### ENTRIES SUPPLIED
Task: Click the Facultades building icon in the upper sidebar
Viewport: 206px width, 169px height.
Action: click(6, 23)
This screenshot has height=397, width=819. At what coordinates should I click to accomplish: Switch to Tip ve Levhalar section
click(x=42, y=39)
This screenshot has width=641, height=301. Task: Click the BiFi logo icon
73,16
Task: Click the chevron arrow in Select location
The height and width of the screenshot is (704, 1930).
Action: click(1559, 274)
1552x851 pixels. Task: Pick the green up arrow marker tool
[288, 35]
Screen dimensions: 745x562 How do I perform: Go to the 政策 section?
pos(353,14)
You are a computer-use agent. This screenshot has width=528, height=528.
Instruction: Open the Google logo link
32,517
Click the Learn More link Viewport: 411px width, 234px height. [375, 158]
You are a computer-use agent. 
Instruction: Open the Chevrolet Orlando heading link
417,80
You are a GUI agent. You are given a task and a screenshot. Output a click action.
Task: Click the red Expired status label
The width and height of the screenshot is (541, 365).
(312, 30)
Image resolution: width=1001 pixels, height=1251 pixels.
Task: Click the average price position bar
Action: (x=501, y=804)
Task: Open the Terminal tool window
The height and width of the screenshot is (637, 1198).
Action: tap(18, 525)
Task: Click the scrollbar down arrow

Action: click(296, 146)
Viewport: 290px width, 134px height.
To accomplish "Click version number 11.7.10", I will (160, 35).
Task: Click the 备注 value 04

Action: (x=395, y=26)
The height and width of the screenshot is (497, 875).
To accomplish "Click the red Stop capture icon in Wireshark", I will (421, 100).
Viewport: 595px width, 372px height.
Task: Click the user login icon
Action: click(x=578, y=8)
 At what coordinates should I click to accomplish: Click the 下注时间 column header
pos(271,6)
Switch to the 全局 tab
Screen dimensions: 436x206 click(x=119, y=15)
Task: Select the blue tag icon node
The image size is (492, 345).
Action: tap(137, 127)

### WORK REQUEST
The records above must be retyped in full, exactly.

### WRITTEN SOLUTION
Task: Click the Facultades building icon in the upper sidebar
Viewport: 206px width, 169px height.
Action: click(6, 23)
This screenshot has height=397, width=819. At what coordinates should I click to accomplish: Switch to Tip ve Levhalar section
click(x=42, y=39)
This screenshot has width=641, height=301. Task: Click the BiFi logo icon
73,16
Task: Click the chevron arrow in Select location
The height and width of the screenshot is (704, 1930).
Action: click(1559, 274)
1552x851 pixels. Task: Pick the green up arrow marker tool
[288, 35]
Screen dimensions: 745x562 How do I perform: Go to the 政策 section?
pos(353,14)
You are a computer-use agent. This screenshot has width=528, height=528.
Instruction: Open the Google logo link
32,517
Click the Learn More link Viewport: 411px width, 234px height. [375, 158]
You are a computer-use agent. 
Instruction: Open the Chevrolet Orlando heading link
417,80
You are a GUI agent. You are given a task and a screenshot. Output a click action.
Task: Click the red Expired status label
The width and height of the screenshot is (541, 365).
(312, 30)
Image resolution: width=1001 pixels, height=1251 pixels.
Task: Click the average price position bar
Action: (x=501, y=804)
Task: Open the Terminal tool window
The height and width of the screenshot is (637, 1198).
Action: tap(18, 525)
Task: Click the scrollbar down arrow

Action: click(296, 146)
Viewport: 290px width, 134px height.
To accomplish "Click version number 11.7.10", I will (160, 35).
Task: Click the 备注 value 04

Action: (x=395, y=26)
The height and width of the screenshot is (497, 875).
To accomplish "Click the red Stop capture icon in Wireshark", I will (421, 100).
Viewport: 595px width, 372px height.
Task: Click the user login icon
Action: click(x=578, y=8)
 At what coordinates should I click to accomplish: Click the 下注时间 column header
pos(271,6)
Switch to the 全局 tab
Screen dimensions: 436x206 click(x=119, y=15)
Task: Select the blue tag icon node
The image size is (492, 345).
Action: tap(137, 127)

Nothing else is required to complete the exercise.